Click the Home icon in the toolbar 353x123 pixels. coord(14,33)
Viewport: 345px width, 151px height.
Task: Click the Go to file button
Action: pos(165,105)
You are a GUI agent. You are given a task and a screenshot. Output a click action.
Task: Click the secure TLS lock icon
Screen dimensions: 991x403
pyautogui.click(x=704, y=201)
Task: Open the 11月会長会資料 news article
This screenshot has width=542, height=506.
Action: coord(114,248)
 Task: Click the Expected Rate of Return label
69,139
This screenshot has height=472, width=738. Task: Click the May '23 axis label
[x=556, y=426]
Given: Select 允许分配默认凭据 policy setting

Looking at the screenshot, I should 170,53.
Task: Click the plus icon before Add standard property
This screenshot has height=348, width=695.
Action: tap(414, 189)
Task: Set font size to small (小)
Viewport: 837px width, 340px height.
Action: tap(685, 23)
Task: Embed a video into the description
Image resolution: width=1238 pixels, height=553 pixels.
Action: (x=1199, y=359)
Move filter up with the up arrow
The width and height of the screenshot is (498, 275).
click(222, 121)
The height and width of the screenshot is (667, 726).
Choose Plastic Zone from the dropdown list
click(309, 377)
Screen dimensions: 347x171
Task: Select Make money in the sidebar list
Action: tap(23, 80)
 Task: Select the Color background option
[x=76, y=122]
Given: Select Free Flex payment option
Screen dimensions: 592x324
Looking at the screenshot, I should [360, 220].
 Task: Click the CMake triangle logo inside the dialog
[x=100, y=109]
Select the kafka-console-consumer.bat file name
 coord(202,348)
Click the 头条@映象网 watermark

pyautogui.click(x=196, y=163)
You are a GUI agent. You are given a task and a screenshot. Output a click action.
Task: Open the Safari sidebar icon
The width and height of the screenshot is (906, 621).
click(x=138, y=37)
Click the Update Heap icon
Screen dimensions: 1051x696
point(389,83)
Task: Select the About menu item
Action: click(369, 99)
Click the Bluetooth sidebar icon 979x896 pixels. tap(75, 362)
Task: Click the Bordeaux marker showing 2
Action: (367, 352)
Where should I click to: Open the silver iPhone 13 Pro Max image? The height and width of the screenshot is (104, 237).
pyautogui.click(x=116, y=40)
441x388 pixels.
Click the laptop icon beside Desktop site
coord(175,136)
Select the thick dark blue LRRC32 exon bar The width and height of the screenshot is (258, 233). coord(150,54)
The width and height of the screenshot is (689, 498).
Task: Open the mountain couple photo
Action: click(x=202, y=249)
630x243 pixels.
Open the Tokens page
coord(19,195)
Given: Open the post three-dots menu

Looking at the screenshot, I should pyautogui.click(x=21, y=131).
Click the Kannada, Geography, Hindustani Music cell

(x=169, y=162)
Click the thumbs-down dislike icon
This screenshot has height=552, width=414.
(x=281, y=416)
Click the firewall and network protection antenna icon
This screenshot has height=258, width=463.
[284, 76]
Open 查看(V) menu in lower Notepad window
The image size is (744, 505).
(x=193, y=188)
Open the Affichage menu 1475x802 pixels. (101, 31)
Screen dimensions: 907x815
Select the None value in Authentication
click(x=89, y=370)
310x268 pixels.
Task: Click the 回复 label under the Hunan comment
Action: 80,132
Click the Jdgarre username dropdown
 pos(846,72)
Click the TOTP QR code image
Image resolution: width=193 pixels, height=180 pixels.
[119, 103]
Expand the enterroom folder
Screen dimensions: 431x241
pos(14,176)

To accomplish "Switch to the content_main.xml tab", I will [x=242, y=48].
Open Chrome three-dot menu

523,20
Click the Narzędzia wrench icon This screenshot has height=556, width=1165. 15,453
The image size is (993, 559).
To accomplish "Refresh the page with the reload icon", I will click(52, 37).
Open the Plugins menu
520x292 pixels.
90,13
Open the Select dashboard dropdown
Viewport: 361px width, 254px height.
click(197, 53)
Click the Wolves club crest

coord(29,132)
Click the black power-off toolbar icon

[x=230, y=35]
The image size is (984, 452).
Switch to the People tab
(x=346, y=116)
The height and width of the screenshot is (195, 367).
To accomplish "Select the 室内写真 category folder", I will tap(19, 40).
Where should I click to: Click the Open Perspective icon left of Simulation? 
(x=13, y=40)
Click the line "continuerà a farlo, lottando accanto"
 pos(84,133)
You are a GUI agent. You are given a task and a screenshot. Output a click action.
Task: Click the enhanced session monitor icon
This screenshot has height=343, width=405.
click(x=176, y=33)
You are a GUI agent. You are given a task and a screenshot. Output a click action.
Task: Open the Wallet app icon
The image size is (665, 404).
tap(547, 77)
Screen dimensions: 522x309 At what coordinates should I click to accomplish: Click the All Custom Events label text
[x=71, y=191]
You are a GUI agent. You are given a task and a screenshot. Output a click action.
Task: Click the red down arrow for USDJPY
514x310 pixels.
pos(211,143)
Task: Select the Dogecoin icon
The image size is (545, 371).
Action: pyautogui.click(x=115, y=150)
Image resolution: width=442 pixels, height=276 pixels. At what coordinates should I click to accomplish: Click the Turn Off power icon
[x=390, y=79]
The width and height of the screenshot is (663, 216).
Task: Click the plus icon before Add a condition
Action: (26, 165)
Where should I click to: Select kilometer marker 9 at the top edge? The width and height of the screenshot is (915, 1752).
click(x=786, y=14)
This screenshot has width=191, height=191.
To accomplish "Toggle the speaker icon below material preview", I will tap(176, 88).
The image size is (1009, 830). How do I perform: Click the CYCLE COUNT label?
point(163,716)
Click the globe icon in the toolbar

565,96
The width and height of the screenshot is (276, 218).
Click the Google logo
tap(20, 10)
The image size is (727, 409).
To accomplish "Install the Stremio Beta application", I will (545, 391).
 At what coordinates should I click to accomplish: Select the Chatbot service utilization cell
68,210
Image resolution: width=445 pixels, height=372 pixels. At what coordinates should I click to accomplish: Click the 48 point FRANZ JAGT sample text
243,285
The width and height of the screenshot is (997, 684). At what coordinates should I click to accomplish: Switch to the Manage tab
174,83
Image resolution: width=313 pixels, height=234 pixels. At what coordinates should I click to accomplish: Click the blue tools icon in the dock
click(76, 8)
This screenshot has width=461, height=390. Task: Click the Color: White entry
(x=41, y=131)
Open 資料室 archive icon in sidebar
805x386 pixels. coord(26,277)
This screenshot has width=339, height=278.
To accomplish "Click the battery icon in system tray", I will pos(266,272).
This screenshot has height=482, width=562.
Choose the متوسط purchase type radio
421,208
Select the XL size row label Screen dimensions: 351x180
--- --- ---
Each record must be repeated exactly as it appears above.

Click the Home icon in the toolbar 353x123 pixels. coord(14,33)
Viewport: 345px width, 151px height.
Task: Click the Go to file button
Action: pos(165,105)
You are a GUI agent. You are given a task and a screenshot. Output a click action.
Task: Click the secure TLS lock icon
Screen dimensions: 991x403
pyautogui.click(x=704, y=201)
Task: Open the 11月会長会資料 news article
This screenshot has width=542, height=506.
Action: coord(114,248)
 Task: Click the Expected Rate of Return label
69,139
This screenshot has height=472, width=738. Task: Click the May '23 axis label
[x=556, y=426]
Given: Select 允许分配默认凭据 policy setting

Looking at the screenshot, I should 170,53.
Task: Click the plus icon before Add standard property
This screenshot has height=348, width=695.
Action: tap(414, 189)
Task: Set font size to small (小)
Viewport: 837px width, 340px height.
Action: tap(685, 23)
Task: Embed a video into the description
Image resolution: width=1238 pixels, height=553 pixels.
Action: (x=1199, y=359)
Move filter up with the up arrow
The width and height of the screenshot is (498, 275).
click(222, 121)
The height and width of the screenshot is (667, 726).
Choose Plastic Zone from the dropdown list
click(309, 377)
Screen dimensions: 347x171
Task: Select Make money in the sidebar list
Action: tap(23, 80)
 Task: Select the Color background option
[x=76, y=122]
Given: Select Free Flex payment option
Screen dimensions: 592x324
Looking at the screenshot, I should [360, 220].
 Task: Click the CMake triangle logo inside the dialog
[x=100, y=109]
Select the kafka-console-consumer.bat file name
 coord(202,348)
Click the 头条@映象网 watermark

pyautogui.click(x=196, y=163)
You are a GUI agent. You are given a task and a screenshot. Output a click action.
Task: Open the Safari sidebar icon
The width and height of the screenshot is (906, 621).
click(x=138, y=37)
Click the Update Heap icon
Screen dimensions: 1051x696
point(389,83)
Task: Select the About menu item
Action: click(369, 99)
Click the Bluetooth sidebar icon 979x896 pixels. tap(75, 362)
Task: Click the Bordeaux marker showing 2
Action: (367, 352)
Where should I click to: Open the silver iPhone 13 Pro Max image? The height and width of the screenshot is (104, 237).
pyautogui.click(x=116, y=40)
441x388 pixels.
Click the laptop icon beside Desktop site
coord(175,136)
Select the thick dark blue LRRC32 exon bar The width and height of the screenshot is (258, 233). coord(150,54)
The width and height of the screenshot is (689, 498).
Task: Open the mountain couple photo
Action: click(x=202, y=249)
630x243 pixels.
Open the Tokens page
coord(19,195)
Given: Open the post three-dots menu

Looking at the screenshot, I should pyautogui.click(x=21, y=131).
Click the Kannada, Geography, Hindustani Music cell

(x=169, y=162)
Click the thumbs-down dislike icon
This screenshot has height=552, width=414.
(x=281, y=416)
Click the firewall and network protection antenna icon
This screenshot has height=258, width=463.
[284, 76]
Open 查看(V) menu in lower Notepad window
The image size is (744, 505).
(x=193, y=188)
Open the Affichage menu 1475x802 pixels. (101, 31)
Screen dimensions: 907x815
Select the None value in Authentication
click(x=89, y=370)
310x268 pixels.
Task: Click the 回复 label under the Hunan comment
Action: 80,132
Click the Jdgarre username dropdown
 pos(846,72)
Click the TOTP QR code image
Image resolution: width=193 pixels, height=180 pixels.
[119, 103]
Expand the enterroom folder
Screen dimensions: 431x241
pos(14,176)

To accomplish "Switch to the content_main.xml tab", I will [x=242, y=48].
Open Chrome three-dot menu

523,20
Click the Narzędzia wrench icon This screenshot has height=556, width=1165. 15,453
The image size is (993, 559).
To accomplish "Refresh the page with the reload icon", I will click(52, 37).
Open the Plugins menu
520x292 pixels.
90,13
Open the Select dashboard dropdown
Viewport: 361px width, 254px height.
click(197, 53)
Click the Wolves club crest

coord(29,132)
Click the black power-off toolbar icon

[x=230, y=35]
The image size is (984, 452).
Switch to the People tab
(x=346, y=116)
The height and width of the screenshot is (195, 367).
To accomplish "Select the 室内写真 category folder", I will tap(19, 40).
Where should I click to: Click the Open Perspective icon left of Simulation? 
(x=13, y=40)
Click the line "continuerà a farlo, lottando accanto"
 pos(84,133)
You are a GUI agent. You are given a task and a screenshot. Output a click action.
Task: Click the enhanced session monitor icon
This screenshot has height=343, width=405.
click(x=176, y=33)
You are a GUI agent. You are given a task and a screenshot. Output a click action.
Task: Open the Wallet app icon
The image size is (665, 404).
tap(547, 77)
Screen dimensions: 522x309 At what coordinates should I click to accomplish: Click the All Custom Events label text
[x=71, y=191]
You are a GUI agent. You are given a task and a screenshot. Output a click action.
Task: Click the red down arrow for USDJPY
514x310 pixels.
pos(211,143)
Task: Select the Dogecoin icon
The image size is (545, 371).
Action: pyautogui.click(x=115, y=150)
Image resolution: width=442 pixels, height=276 pixels. At what coordinates should I click to accomplish: Click the Turn Off power icon
[x=390, y=79]
The width and height of the screenshot is (663, 216).
Task: Click the plus icon before Add a condition
Action: (26, 165)
Where should I click to: Select kilometer marker 9 at the top edge? The width and height of the screenshot is (915, 1752).
click(x=786, y=14)
This screenshot has width=191, height=191.
To accomplish "Toggle the speaker icon below material preview", I will tap(176, 88).
The image size is (1009, 830). How do I perform: Click the CYCLE COUNT label?
point(163,716)
Click the globe icon in the toolbar

565,96
The width and height of the screenshot is (276, 218).
Click the Google logo
tap(20, 10)
The image size is (727, 409).
To accomplish "Install the Stremio Beta application", I will (545, 391).
 At what coordinates should I click to accomplish: Select the Chatbot service utilization cell
68,210
Image resolution: width=445 pixels, height=372 pixels. At what coordinates should I click to accomplish: Click the 48 point FRANZ JAGT sample text
243,285
The width and height of the screenshot is (997, 684). At what coordinates should I click to accomplish: Switch to the Manage tab
174,83
Image resolution: width=313 pixels, height=234 pixels. At what coordinates should I click to accomplish: Click the blue tools icon in the dock
click(76, 8)
This screenshot has width=461, height=390. Task: Click the Color: White entry
(x=41, y=131)
Open 資料室 archive icon in sidebar
805x386 pixels. coord(26,277)
This screenshot has width=339, height=278.
To accomplish "Click the battery icon in system tray", I will pos(266,272).
This screenshot has height=482, width=562.
Choose the متوسط purchase type radio
421,208
Select the XL size row label Screen dimensions: 351x180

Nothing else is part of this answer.